The fellow shall become familiar with the setting-up of the dialysis
machinery, lines and needles, as well as the comprehensive dialysis
prescription routine. The management of complications during the HD
(hypotension, cramping, seizures, blood loss, dialyzer reaction and
infection) should all be incorporated into the experience of the
rotation. The diagnosis and management of ESRD-related complications,
including anemia, iron deficiency, osteodystrophy, neuropathy,
psycho-social adjustment, sleep disorders, fluid overload, hyperkalemia
and hypertension, should all be mastered by the fellow as a result of
these rotations, as well as the reviewing of literature and Division of
Nephrology lecture series.
The fellow will round regularly with the assigned attending Nephrologist
for the particular shift of dialysis. It is expected that the fellow
will be an integrated part of the multi-disciplinary team including the
nurses, social worker, dietician and dialysis technician. The fellow
will actively participate in the bi-weekly dialysis multi-discipline
team meetings. In addition, the fellow should become knowledgeable about
the water treatment equipment and related aspects for water delivery
within the dialysis unit rotation. Comprehensive monthly blood work
notes as well as annual history and physicals shall be performed by and
become a routine part of the out-patient dialysis rotation by the
Nephrology Fellows. Routine day-to-day ESRD-related issues for the
chronic out patient dialysis population is also an integral part of this
series of rotations.
Outpatient Renal Transplantation Clinic
The Continuity Transplant Clinic experience at Lankenau Medical Center
takes place weekly for each senior fellow at The Hospital of the
University of Pennsylvania. Each fellow sees approximately 10-15
patients per week over four weeks, or approximately 60 patients at The
Hospital of the University of Pennsylvania.

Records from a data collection

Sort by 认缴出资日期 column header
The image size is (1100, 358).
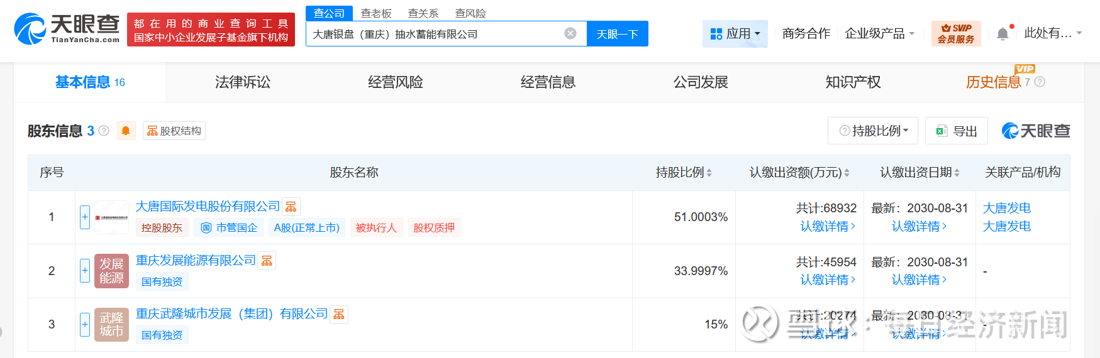pos(919,173)
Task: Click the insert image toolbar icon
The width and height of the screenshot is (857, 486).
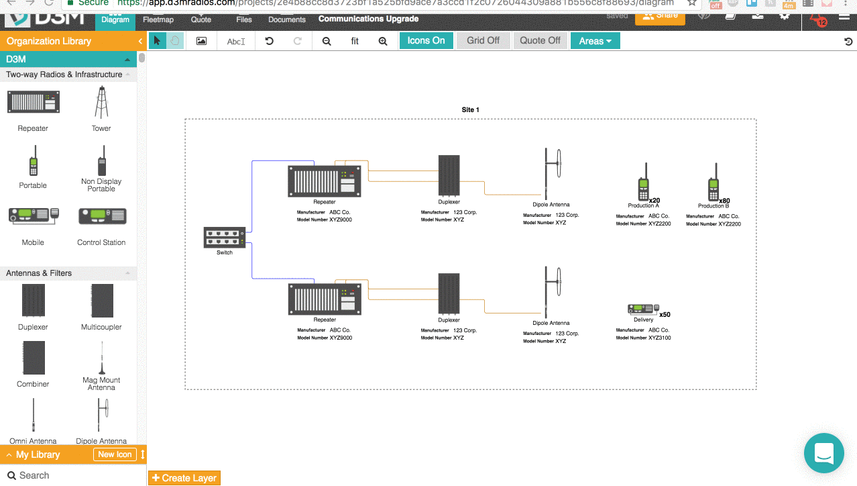Action: click(203, 40)
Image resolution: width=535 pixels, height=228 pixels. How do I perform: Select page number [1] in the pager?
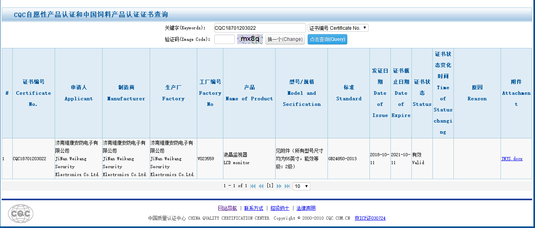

## WHAT YOU ARE ASKED TO DO
Rewrite the nephrology rotation passage from "Outpatient Renal Transplantation" to "the University of Pennsylvania.", changing "senior fellow" to "second-year fellow". Rely only on the nephrology rotation passage.

## RESULT BELOW
Outpatient Renal Transplantation Clinic
The Continuity Transplant Clinic experience at Lankenau Medical Center
takes place weekly for each second-year fellow at The Hospital of the
University of Pennsylvania. Each fellow sees approximately 10-15
patients per week over four weeks, or approximately 60 patients at The
Hospital of the University of Pennsylvania.